The band initially caught my ear in 1988, with the preposterous single “Charlton Heston,” which featured croaking frogs for a rhythm track and the facepalm-worthy refrain “Charlton Heston/Put his vest on.” But when I heard the whole album, the mere zaniness I expected turned out to be a veneer for some truly mind-bending and aggressively awkward Beefheartian experimentation. The guitar and bass playing here are a few leagues beyond merely idiosyncratic–indeed, there are many passages where one can’t quite tell which instrument is which, and if U.S. Maple didn’t have some Stump in their diet before they set upon their own deconstructions of rock tropes, I’ll eat my foot.
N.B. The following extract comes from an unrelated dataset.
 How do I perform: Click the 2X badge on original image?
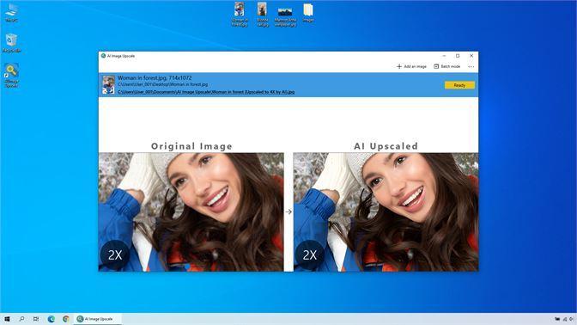point(115,254)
The madcap persona and lyrics of singer Mick Lynch must have made it all seem like a joke to some listeners, and sure, it IS mighty fucking daffy to have the chorus of a single consist of a bug-eyed man with Tintin’s hair shouting “LIGHTS! CAMEL! ACTION!” But then you hear songs like “Living It Down” and “Heartache” and you say “whoa, damn.”


Living it Down by Stump on Grooveshark


Heartache by Stump on Grooveshark

Stump split by the end of 1988. A Fierce Pancake was deleted in 1990 and has never been reissued in physical media, except as part of a complete anthology CD set from 2008, which is itself also out of print. In spring 2014, Cherry Red UK will be releasing Does the Fish Have Chips—Early and Late Works 1986-1989, which encompasses all of their recorded output except the LP. So just listen to the LP and enjoy some of their videos here.

Stump, A Fierce Pancake, full album


This last one sounds too poor to really represent the song properly, it’s a live fan-cam thing shot from behind the P.A. But in one respect, that’s a boon here, inasmuch as all you can really hear is the astonishing bass player Kevin Hopper. Who plays like this? The man is brilliantly mental.